85% of the time I am not a leader. This ranges from active participant to downright passive consumer. 15% of my time I lead.
I recently looked at the activities I consider myself a leader in, and a clear picture comes to mind. I lead because … I lead! There is just no other way there. I sometimes try to follow. I just can’t.
Now, we all read a lot about how great it feels to be a leader, how much we should strive for that. Not to follow the pack, to stand out, and so on. But for me this negates a truth I clearly feel. Leading, standing out, is – at least a lot of the time – not comfortable at all. You are alone, you get attacked, ridiculed, belittled, who-do-you-think-you-are’d. And that hurts. Plain and simple.
I am a rather shy person, carry a lot of shame, and hence am not very comfortable when I’m singled out. A lot of the times I wish to just blend in, maybe have my way here and there, but all in all, go with the flow. But in some fields, that’s jsut not possible. It makes me feel so horribly stupid and wrong, that I just have to listen to my own voice and go with that.

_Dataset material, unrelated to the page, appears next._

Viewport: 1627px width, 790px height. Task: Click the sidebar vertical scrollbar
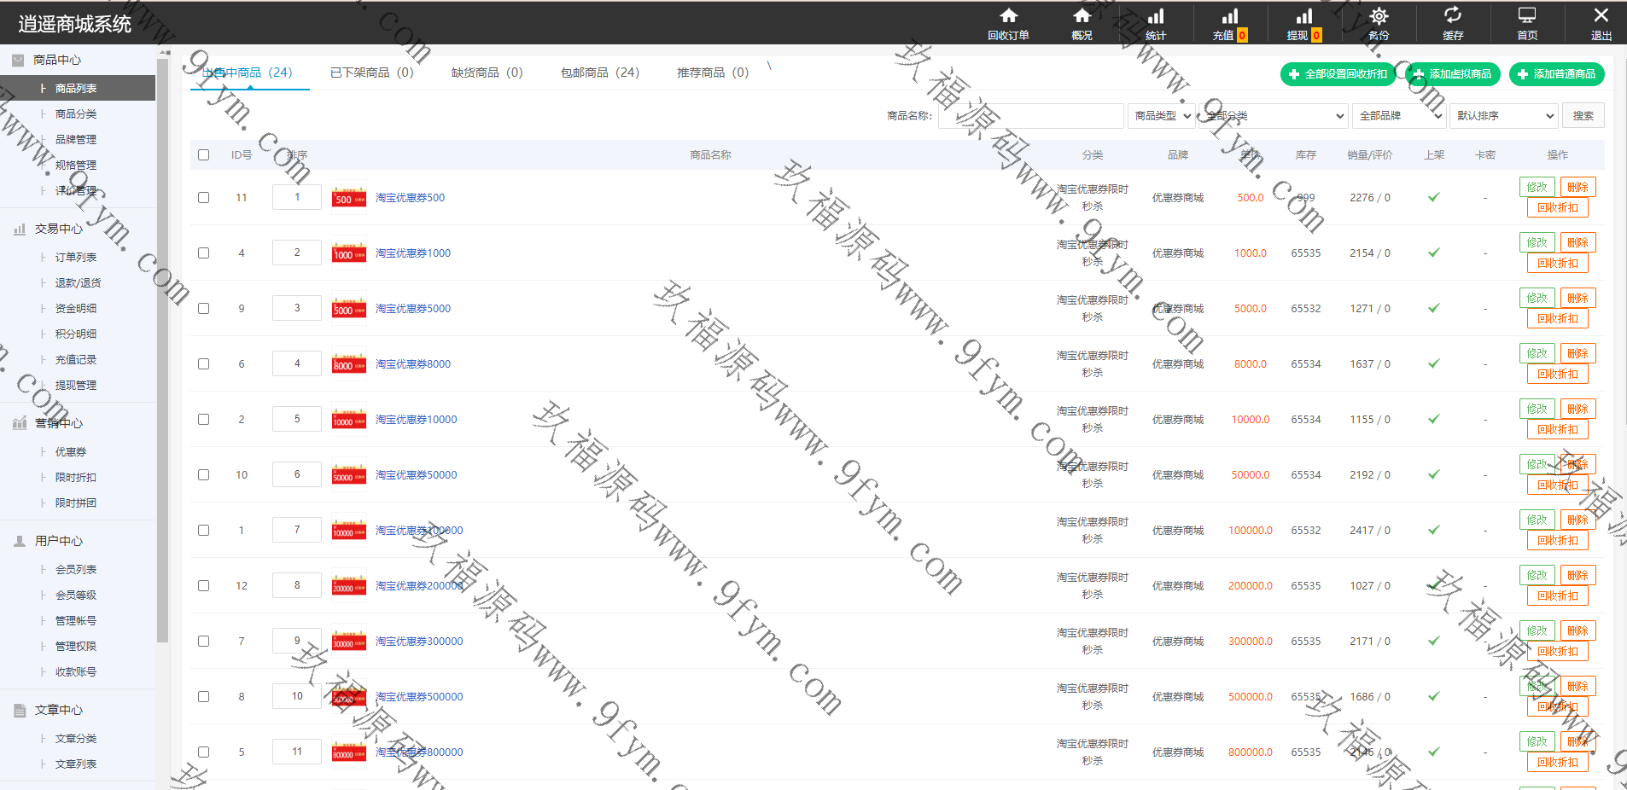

Here, I become a leader. Now leading sometimes feels great. The self-respect and sense of self-reliance and souvereignity it entails are hard to beat. They are also hard won.
And that brings me to my point: I guess most leaders are not leaders because they fancy it. They are leaders because the other avenues are not open to them. Leading is dangerous, makes you feel vulnerable and uncomfortable. That is precisely the reason so few people meke good leaders or wish to lead.
But then, who knows, I might just find that these sensations: vulnerability, shame, discomfort are really signs of strength in action. I might just be willing to give it a try.